Из Висбю они отправились через Копенгаген в Норвегию. И здесь в Гаусдале Дора поняла, что беременна. Это настолько ее огорчило, и она так не была к этому готова, что, как вспоминал Лев Львович, «из покорного, нежного ангела превратилась в ангела непокорного, в дикого зверька…»

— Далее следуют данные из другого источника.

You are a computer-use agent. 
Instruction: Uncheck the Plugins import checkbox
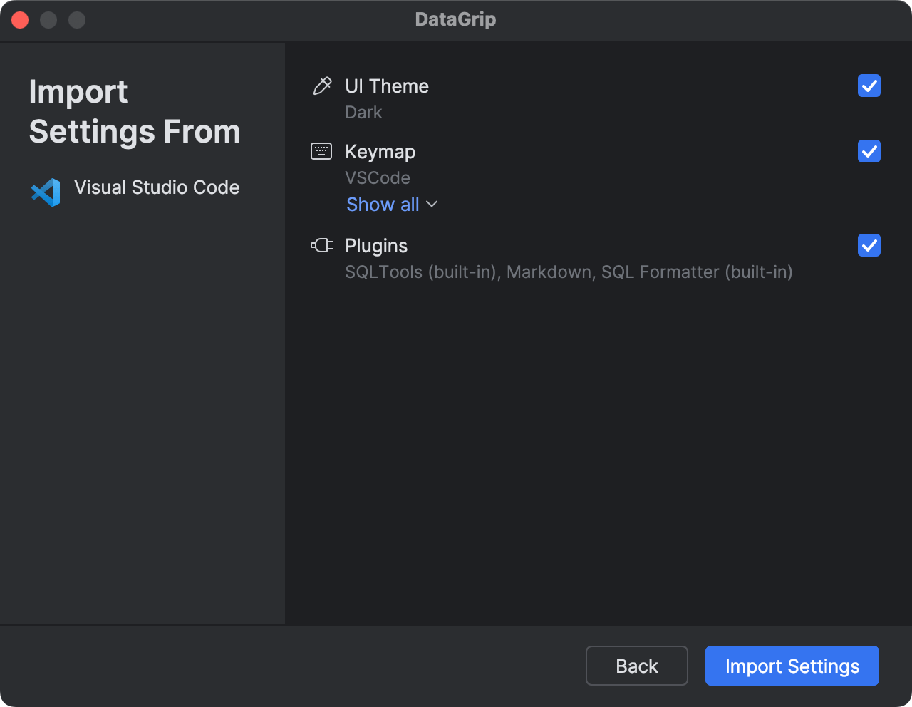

И он понял, что его жена совершенно не была готова к браку. У нее была привычная девичья жизнь в Энчёпинге и Хальмбюбуде, учеба в Стокгольме, и Дора, видимо, думала, что так это всё и будет продолжаться, но только с приятным довеском в виде обаятельного русского графа. Еще он понял, что по-настоящему его шведская жена привязана только к своей семье. И совсем не готова отдать всю себя семье новой. В результате Дора «обезумела». Она стала собирать вещи и швырять их в чемоданы. Любые попытки ее успокоить были тщетны. Во время прогулки в горах она внезапно вбежала на высокий гранитный камень и на прямых ногах спрыгнула с него. Вечером началось кровотечение, и был выкидыш.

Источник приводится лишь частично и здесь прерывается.